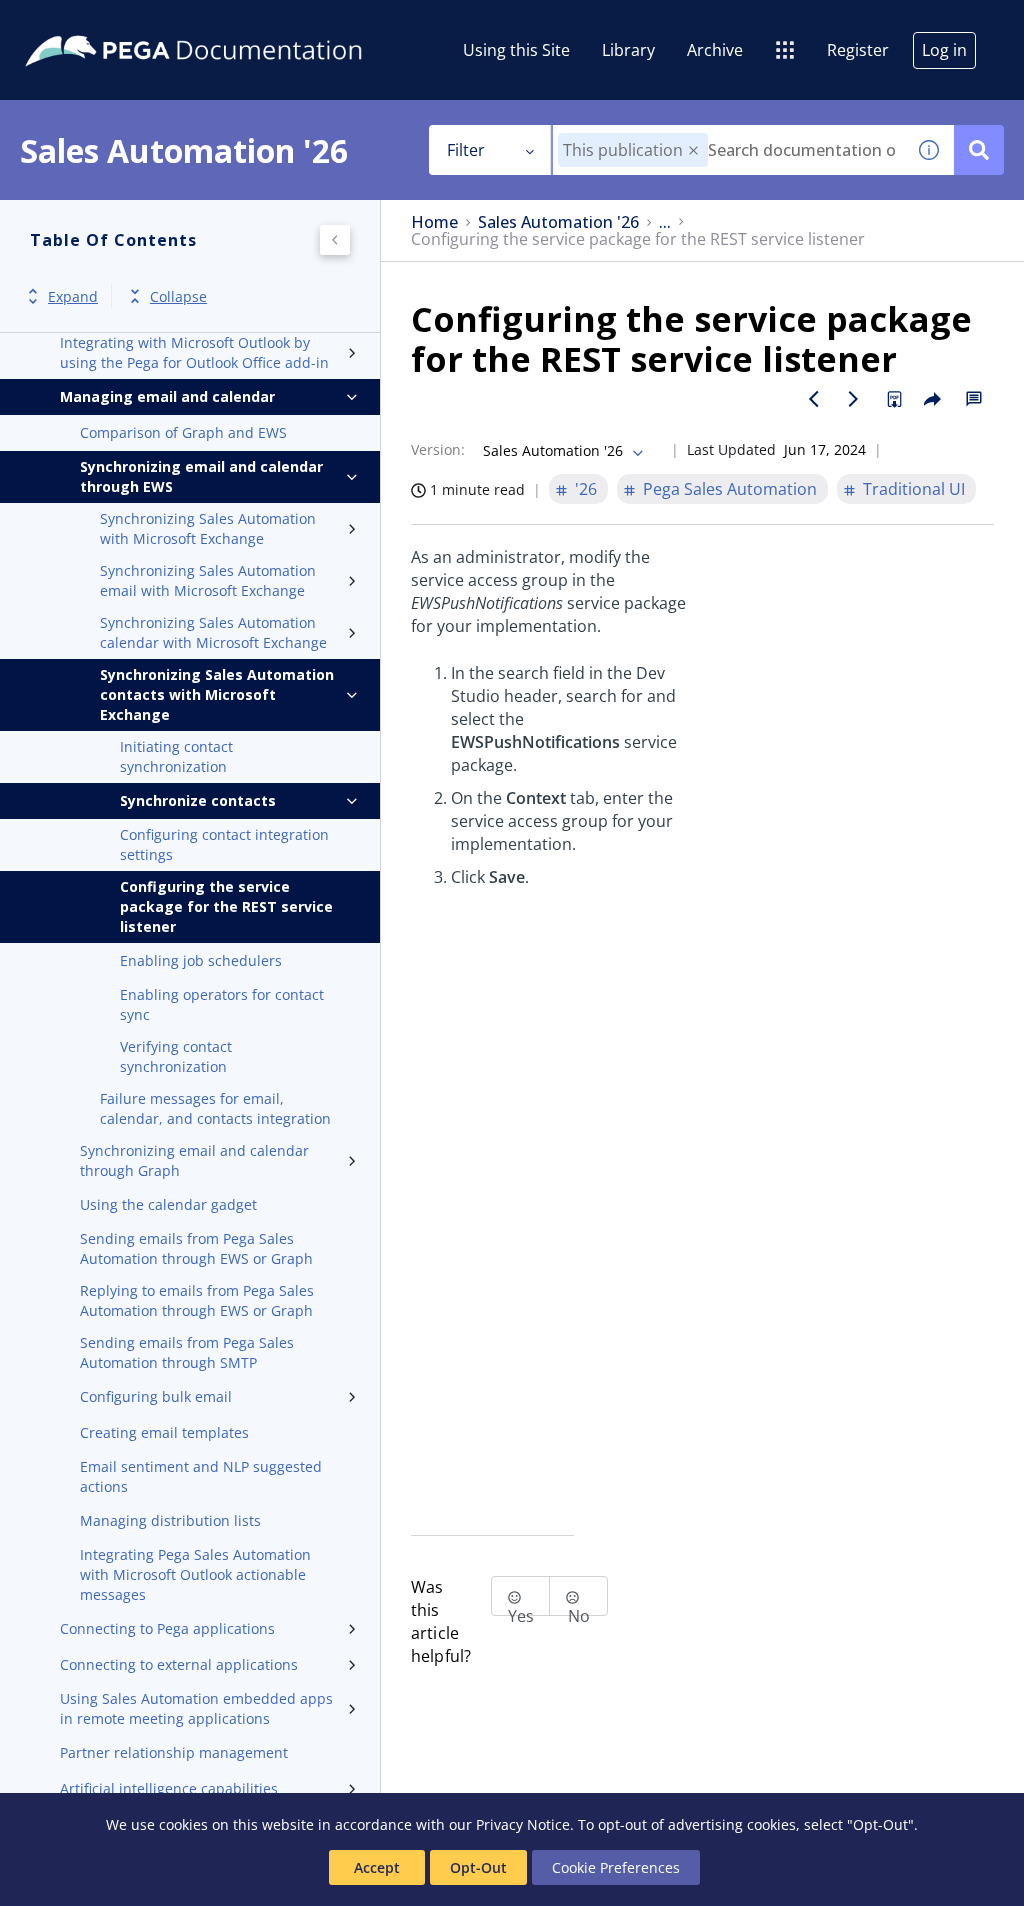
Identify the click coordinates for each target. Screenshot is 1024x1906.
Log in (944, 50)
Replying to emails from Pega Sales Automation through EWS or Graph (197, 1300)
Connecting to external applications (179, 1664)
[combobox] (728, 150)
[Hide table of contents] (335, 240)
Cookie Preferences (616, 1867)
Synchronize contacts (198, 800)
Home (434, 222)
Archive (715, 50)
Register (858, 50)
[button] (693, 150)
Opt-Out (478, 1867)
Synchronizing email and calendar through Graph (194, 1160)
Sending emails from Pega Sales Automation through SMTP (187, 1352)
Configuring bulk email (156, 1396)
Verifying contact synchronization (176, 1056)
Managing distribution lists (170, 1520)
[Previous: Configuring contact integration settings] (814, 399)
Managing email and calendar (167, 396)
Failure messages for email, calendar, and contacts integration (215, 1108)
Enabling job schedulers (201, 960)
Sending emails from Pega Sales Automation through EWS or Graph (196, 1248)
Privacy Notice (523, 1824)
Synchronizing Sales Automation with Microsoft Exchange (208, 528)
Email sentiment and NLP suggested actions (201, 1476)
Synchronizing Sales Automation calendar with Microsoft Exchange (213, 632)
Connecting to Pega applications (167, 1628)
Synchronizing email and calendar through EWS (201, 476)
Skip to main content (89, 23)
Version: (438, 449)
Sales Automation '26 (558, 222)
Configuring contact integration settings (224, 844)
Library (628, 50)
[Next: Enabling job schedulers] (854, 399)
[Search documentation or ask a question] (979, 150)
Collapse (178, 296)
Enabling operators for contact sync (222, 1004)
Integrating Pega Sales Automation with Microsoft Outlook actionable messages (195, 1574)
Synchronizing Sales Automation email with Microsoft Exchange (208, 580)
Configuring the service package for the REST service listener (226, 906)
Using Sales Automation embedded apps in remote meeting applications (196, 1708)
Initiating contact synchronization (176, 756)
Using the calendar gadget (168, 1204)
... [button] (665, 222)
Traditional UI (914, 489)
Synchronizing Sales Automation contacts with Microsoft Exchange (217, 694)
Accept (377, 1867)
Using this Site (516, 50)
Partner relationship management (174, 1752)
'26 (586, 489)
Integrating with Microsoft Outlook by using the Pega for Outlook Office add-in (194, 352)
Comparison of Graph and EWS (183, 432)
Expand (73, 296)
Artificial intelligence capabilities (169, 1788)
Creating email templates (164, 1432)
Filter (466, 150)
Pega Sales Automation (730, 489)
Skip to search (242, 23)
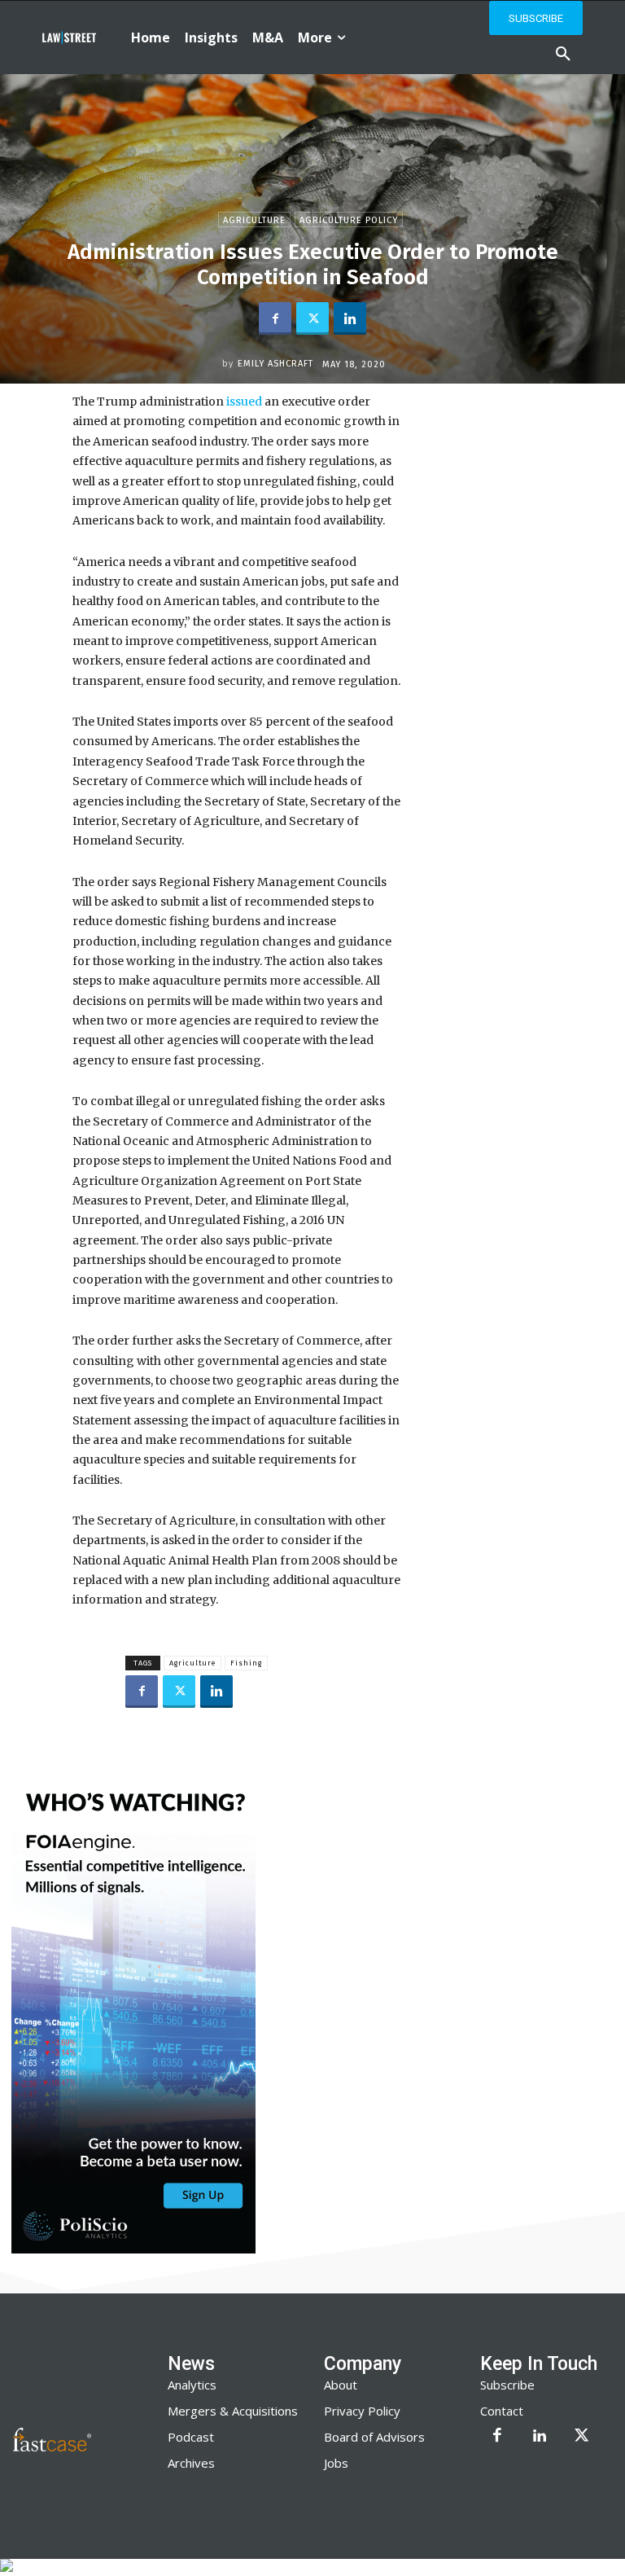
== == ==
Copy out every row above word for word, in the same order, and leave the pictures out.

▶ [Response for this exercise]:
Identify the click coordinates for each target. Screenshot is 1024x1906.
Log in (944, 50)
Replying to emails from Pega Sales Automation through EWS or Graph (197, 1300)
Connecting to external applications (179, 1664)
[combobox] (728, 150)
[Hide table of contents] (335, 240)
Cookie Preferences (616, 1867)
Synchronize contacts (198, 800)
Home (434, 222)
Archive (715, 50)
Register (858, 50)
[button] (693, 150)
Opt-Out (478, 1867)
Synchronizing email and calendar through Graph (194, 1160)
Sending emails from Pega Sales Automation through SMTP (187, 1352)
Configuring bulk email (156, 1396)
Verifying contact synchronization (176, 1056)
Managing distribution lists (170, 1520)
[Previous: Configuring contact integration settings] (814, 399)
Managing email and calendar (167, 396)
Failure messages for email, calendar, and contacts integration (215, 1108)
Enabling job schedulers (201, 960)
Sending emails from Pega Sales Automation through EWS or Graph (196, 1248)
Privacy Notice (523, 1824)
Synchronizing Sales Automation with Microsoft Exchange (208, 528)
Email sentiment and NLP suggested actions (201, 1476)
Synchronizing Sales Automation calendar with Microsoft Exchange (213, 632)
Connecting to Pega applications (167, 1628)
Synchronizing email and calendar through EWS (201, 476)
Skip to main content (89, 23)
Version: (438, 449)
Sales Automation '26 (558, 222)
Configuring contact integration settings (224, 844)
Library (628, 50)
[Next: Enabling job schedulers] (854, 399)
[Search documentation or ask a question] (979, 150)
Collapse (178, 296)
Enabling operators for contact sync (222, 1004)
Integrating Pega Sales Automation with Microsoft Outlook actionable messages (195, 1574)
Synchronizing Sales Automation email with Microsoft Exchange (208, 580)
Configuring the service package for the REST service listener (226, 906)
Using Sales Automation embedded apps in remote meeting applications (196, 1708)
Initiating contact synchronization (176, 756)
Using the calendar gadget (168, 1204)
... [button] (665, 222)
Traditional UI (914, 489)
Synchronizing Sales Automation contacts with Microsoft Exchange (217, 694)
Accept (377, 1867)
Using this Site (516, 50)
Partner relationship management (174, 1752)
'26 (586, 489)
Integrating with Microsoft Outlook by using the Pega for Outlook Office add-in (194, 352)
Comparison of Graph and EWS (183, 432)
Expand (73, 296)
Artificial intelligence capabilities (169, 1788)
Creating email templates (164, 1432)
Filter (466, 150)
Pega Sales Automation (730, 489)
Skip to search (242, 23)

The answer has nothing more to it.